The poison cooks out, and the taste is bland. He's as disappointing dead as he was alive.
That's messed up, Dente.
And I'm sure it's exactly what you expected.
Hell yes it's what I expected. I'm just sad I didn't get to him first.
Rezen coming back. Eyes open.
Hey, kid. Still with us?
Did... Did I do okay?
Honey, you beat him all by yourself.
That's good. I don't think I'm going to make it, Elly. Just leave me here.
Negative, soldier. We don't leave anyone behind.
HOO HAH
With only 3 HP left, we shuffle Rezen to the back and let Elly take over. It does prove the party order matters, since monsters focus mostly on Elly afterwards. This gets us all the way back to Slime Town, where we heal up. We won a tough boss fight on the first try, no one dies, and everything's okay. Only one thing left to do...

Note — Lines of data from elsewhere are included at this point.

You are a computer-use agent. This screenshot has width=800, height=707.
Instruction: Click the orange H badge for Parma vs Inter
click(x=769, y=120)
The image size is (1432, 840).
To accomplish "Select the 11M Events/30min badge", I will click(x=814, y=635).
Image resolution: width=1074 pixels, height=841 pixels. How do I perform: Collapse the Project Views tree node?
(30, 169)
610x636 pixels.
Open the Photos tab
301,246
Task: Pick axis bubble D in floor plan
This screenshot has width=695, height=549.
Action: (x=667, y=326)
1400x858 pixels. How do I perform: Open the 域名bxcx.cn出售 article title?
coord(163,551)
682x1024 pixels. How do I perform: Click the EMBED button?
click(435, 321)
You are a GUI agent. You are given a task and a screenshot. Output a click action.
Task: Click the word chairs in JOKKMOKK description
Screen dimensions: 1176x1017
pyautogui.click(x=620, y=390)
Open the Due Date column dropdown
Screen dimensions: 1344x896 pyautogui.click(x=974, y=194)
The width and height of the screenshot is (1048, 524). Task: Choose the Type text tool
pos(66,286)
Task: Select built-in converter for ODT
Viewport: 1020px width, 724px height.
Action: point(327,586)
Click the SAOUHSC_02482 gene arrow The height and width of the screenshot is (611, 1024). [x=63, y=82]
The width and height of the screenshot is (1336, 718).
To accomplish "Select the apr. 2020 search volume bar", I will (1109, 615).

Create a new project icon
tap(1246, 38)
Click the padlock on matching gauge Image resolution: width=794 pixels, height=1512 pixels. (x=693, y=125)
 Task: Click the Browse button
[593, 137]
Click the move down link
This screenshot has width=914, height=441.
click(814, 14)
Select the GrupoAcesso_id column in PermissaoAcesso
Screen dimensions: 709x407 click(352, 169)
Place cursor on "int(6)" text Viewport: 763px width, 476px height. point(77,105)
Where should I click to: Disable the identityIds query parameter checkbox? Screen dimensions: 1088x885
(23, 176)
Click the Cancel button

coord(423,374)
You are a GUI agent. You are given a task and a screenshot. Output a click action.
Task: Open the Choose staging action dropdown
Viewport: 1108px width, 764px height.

And it's not just me you've helped, it's the entire town. For years, we paid tribute to that monster. We're free.
Aw, it's nothing. Plus I have a really cool scar now!
Is trophy of victor! Trog see?
That would be really inappropriate.
A short hike to the castle later...
Note the king's lady-friend is now with him when we visit.
My friends, you've done me a service I'll not soon forget. You are welcome in my castle any time.
...but I must risk discourtesy by asking for our reward.
Of course! I made a promise, and I intend to keep it. What is it you desire?
Tell me you did not just ask King Armor for his armor.
Indeed I did.
The balls on you.
It is yours.
Whoah!
I see by your expression, Dente, that you already know.
Precisely. The armor was not always in the possession of the royal family. It was taken.
Taken? From where?
Isn't it obvious? The statue.
So all the King gear came from the statue?
I'm afraid so. It was once called the Hero's Armor. When King Sword's family took the sword, my ancestors smuggled the armor out of town for safekeeping. Our line has protected it since.
How does he still have armor on if he gave it to us?
Has extra suit of armor under armor. King prepared.
The armor has magical powers. It protected me, and it will protect you. Go now. Reunite the Hero's garb.
Sir! You can count on us.
Looks like we got ourselves a quest, troop. Let's go get that gear!
Trog is ready! But where keep armor in meantime?
I have an idea.
Let's see some big dumb frog try to poison me now!